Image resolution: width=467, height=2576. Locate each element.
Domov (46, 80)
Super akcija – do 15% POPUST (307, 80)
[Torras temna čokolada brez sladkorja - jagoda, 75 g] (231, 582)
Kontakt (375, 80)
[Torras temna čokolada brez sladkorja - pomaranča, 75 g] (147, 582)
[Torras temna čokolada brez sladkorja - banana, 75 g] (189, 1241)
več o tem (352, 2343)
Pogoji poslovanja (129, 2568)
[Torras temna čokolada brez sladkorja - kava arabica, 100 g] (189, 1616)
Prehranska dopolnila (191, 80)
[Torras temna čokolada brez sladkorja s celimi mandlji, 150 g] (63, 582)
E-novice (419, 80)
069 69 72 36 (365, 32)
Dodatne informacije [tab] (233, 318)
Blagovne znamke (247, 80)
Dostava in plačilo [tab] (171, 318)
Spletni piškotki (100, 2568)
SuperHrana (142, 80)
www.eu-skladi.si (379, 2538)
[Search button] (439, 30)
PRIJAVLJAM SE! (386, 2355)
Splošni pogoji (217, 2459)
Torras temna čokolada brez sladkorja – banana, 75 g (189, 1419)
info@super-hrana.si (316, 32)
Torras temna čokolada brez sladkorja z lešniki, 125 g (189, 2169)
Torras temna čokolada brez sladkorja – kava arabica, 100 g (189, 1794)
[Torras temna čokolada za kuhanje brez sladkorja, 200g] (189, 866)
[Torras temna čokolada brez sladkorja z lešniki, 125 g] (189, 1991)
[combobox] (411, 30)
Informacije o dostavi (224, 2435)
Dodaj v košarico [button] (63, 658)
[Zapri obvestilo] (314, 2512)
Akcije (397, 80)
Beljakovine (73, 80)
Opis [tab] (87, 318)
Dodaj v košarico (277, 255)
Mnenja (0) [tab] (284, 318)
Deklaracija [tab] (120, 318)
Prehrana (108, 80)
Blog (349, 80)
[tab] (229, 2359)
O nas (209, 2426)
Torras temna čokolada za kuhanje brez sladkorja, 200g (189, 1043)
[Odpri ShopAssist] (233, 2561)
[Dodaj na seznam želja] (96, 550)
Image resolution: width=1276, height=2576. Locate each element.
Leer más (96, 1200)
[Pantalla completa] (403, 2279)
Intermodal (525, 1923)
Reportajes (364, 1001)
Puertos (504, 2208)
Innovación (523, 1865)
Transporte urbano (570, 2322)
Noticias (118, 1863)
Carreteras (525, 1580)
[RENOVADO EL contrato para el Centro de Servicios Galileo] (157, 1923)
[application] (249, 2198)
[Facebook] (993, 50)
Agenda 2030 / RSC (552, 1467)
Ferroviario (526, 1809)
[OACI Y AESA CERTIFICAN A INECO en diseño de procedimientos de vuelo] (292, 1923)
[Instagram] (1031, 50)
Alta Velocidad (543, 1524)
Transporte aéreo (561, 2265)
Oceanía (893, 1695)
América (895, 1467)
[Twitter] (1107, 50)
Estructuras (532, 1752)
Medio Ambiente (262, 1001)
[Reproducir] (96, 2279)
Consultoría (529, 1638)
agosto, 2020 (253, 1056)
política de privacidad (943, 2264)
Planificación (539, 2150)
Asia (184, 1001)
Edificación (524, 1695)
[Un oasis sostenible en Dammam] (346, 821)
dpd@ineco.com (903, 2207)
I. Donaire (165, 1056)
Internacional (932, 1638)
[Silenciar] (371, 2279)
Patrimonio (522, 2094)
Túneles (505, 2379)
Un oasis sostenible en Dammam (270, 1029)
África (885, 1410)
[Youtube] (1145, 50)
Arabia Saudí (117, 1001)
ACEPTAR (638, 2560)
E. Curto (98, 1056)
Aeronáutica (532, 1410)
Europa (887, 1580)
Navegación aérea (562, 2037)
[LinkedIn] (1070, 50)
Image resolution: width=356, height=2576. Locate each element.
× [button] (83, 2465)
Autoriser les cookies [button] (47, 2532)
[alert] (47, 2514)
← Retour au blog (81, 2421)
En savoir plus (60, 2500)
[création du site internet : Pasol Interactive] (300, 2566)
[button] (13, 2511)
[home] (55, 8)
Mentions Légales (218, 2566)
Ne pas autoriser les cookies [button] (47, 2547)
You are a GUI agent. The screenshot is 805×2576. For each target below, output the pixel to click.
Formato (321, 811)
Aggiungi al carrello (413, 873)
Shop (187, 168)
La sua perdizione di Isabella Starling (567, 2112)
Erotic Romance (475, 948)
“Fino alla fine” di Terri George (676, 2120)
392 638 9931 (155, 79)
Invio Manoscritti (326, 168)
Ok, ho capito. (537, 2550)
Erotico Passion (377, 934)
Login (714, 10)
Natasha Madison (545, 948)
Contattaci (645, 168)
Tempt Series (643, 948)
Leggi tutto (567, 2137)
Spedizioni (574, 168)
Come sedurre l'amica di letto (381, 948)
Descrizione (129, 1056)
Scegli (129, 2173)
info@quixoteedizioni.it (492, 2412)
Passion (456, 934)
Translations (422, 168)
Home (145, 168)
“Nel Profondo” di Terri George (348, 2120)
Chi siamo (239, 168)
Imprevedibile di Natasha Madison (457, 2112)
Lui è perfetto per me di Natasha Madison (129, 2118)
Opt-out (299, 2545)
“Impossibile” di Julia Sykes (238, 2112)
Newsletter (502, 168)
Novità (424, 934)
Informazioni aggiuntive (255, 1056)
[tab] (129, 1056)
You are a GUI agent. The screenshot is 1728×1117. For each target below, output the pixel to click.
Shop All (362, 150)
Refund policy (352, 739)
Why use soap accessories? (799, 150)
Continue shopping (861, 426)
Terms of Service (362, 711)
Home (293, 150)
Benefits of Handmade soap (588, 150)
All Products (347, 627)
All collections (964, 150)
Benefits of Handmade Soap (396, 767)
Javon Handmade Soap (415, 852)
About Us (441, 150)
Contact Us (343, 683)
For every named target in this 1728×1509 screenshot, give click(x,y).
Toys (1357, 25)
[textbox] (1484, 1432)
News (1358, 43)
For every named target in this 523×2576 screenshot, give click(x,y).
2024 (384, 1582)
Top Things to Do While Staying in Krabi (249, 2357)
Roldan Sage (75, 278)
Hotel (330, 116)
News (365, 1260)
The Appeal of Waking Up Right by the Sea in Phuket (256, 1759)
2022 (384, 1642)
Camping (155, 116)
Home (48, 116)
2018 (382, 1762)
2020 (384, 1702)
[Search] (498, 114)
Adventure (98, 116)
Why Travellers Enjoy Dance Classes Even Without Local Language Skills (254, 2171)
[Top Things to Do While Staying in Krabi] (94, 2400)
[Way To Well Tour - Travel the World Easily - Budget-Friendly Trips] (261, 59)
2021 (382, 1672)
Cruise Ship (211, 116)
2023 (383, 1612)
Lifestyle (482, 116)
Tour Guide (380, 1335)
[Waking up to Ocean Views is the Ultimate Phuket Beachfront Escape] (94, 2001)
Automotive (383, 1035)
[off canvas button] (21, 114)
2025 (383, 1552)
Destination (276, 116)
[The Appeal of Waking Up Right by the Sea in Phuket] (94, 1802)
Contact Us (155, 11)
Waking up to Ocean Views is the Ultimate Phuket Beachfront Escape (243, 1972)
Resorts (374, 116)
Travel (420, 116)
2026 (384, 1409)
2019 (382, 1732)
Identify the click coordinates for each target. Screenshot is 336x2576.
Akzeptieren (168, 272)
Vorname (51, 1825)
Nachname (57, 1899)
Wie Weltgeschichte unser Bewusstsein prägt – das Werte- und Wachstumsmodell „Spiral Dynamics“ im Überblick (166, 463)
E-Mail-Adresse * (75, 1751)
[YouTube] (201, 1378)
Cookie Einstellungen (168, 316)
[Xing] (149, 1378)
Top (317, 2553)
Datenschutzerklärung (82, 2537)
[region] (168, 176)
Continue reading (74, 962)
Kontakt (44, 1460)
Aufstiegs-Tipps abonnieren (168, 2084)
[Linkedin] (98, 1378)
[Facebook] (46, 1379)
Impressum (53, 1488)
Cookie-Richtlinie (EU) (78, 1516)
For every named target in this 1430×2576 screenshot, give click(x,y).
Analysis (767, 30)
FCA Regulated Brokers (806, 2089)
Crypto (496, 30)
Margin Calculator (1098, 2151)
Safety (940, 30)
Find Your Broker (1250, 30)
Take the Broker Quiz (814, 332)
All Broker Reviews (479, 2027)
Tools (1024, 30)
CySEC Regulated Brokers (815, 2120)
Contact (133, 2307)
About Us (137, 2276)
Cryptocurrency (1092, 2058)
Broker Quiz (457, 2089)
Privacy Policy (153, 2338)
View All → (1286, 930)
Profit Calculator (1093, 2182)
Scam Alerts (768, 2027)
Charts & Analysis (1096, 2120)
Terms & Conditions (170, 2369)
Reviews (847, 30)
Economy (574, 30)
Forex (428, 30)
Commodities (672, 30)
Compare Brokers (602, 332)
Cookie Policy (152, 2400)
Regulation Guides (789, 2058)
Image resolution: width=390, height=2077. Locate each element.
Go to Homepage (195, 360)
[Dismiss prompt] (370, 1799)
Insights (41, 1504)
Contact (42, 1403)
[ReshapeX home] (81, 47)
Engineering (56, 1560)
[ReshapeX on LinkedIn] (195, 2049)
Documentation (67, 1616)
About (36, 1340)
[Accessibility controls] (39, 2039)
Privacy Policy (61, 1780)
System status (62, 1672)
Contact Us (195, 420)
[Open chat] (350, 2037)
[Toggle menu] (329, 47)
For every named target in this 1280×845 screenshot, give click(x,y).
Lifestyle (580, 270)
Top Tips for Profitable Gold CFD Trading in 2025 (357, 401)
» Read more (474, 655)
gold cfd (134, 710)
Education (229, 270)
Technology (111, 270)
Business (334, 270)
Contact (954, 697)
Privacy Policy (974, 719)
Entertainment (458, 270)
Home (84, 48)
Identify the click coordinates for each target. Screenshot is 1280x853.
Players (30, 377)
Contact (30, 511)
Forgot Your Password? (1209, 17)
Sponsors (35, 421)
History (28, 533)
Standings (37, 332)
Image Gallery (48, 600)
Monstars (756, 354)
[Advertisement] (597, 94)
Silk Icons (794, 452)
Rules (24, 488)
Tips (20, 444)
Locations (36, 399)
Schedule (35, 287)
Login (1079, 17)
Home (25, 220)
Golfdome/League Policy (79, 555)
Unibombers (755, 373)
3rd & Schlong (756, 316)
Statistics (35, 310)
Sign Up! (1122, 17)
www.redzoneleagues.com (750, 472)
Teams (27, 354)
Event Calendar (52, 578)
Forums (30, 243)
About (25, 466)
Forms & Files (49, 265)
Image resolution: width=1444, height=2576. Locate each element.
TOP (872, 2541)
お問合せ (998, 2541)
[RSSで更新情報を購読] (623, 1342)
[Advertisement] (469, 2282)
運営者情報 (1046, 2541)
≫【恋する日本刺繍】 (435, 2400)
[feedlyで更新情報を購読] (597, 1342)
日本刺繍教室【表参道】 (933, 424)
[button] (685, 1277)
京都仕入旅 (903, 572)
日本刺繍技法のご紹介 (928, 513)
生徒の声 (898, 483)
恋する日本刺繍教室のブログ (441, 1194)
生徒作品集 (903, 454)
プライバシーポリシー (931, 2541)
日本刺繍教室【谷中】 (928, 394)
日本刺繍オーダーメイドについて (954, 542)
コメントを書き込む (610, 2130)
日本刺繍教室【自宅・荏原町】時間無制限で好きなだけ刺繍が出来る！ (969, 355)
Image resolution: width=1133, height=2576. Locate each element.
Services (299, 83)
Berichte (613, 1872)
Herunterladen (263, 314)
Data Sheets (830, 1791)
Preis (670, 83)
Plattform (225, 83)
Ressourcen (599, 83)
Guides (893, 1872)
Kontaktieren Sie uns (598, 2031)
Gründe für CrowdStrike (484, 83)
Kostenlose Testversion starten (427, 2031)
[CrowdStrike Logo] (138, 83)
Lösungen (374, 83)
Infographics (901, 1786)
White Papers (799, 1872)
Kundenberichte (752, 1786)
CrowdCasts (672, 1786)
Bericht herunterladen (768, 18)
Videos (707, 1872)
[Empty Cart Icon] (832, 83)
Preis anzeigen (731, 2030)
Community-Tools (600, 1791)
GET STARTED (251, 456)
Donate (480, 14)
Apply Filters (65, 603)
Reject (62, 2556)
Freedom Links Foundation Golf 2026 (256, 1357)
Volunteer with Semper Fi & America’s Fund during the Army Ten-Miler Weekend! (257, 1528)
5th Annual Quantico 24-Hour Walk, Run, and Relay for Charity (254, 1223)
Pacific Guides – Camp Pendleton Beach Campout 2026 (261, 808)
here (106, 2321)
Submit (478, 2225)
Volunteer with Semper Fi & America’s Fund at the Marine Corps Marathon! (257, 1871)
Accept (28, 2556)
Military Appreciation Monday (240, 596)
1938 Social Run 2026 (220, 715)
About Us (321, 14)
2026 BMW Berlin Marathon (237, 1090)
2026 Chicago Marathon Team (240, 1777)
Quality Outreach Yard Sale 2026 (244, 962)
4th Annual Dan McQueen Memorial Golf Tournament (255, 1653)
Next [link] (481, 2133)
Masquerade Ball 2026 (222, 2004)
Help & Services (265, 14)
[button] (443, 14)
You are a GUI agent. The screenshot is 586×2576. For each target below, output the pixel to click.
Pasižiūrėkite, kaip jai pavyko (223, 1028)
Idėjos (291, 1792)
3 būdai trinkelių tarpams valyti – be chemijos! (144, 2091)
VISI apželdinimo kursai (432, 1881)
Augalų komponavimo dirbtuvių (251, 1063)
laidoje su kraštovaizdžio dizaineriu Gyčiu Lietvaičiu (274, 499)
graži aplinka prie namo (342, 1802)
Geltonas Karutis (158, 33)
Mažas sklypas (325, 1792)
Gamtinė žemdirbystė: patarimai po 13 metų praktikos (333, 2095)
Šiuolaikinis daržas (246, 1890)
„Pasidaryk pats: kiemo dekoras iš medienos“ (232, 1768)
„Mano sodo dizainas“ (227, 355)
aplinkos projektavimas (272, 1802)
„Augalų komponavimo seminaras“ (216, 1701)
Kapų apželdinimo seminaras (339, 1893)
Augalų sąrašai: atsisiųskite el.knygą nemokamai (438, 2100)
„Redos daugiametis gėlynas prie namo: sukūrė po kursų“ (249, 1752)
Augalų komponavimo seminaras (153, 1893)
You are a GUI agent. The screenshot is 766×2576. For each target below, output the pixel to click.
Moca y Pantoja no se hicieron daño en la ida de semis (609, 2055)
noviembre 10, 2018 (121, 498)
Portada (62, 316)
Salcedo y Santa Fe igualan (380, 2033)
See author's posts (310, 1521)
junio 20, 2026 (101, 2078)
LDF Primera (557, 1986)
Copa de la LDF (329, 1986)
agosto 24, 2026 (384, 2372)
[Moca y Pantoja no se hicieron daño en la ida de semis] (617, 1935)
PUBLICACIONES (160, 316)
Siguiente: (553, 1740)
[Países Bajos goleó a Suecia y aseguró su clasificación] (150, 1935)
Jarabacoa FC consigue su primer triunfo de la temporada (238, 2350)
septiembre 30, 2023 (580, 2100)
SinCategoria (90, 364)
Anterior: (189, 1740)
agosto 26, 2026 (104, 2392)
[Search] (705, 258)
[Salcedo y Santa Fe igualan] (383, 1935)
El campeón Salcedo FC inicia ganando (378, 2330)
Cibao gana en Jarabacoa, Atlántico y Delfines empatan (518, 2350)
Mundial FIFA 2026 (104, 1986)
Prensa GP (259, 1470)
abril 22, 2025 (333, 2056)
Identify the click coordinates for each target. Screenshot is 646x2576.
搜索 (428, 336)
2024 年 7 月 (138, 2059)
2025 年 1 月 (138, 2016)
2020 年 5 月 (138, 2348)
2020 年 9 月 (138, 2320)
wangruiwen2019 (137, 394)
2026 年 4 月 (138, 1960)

—————

== ACTIVITY ==
When you reach the line holding "Benefits of Handmade Soap (396, 767)" in the records above, begin reproducing exactly, stop after the line holding "2024 (384, 1582)", and output nothing else.

== RESPONSE TO THE EXERCISE ==
Benefits of Handmade Soap (396, 767)
Javon Handmade Soap (415, 852)
About Us (441, 150)
Contact Us (343, 683)
For every named target in this 1728×1509 screenshot, give click(x,y).
Toys (1357, 25)
[textbox] (1484, 1432)
News (1358, 43)
For every named target in this 523×2576 screenshot, give click(x,y).
2024 (384, 1582)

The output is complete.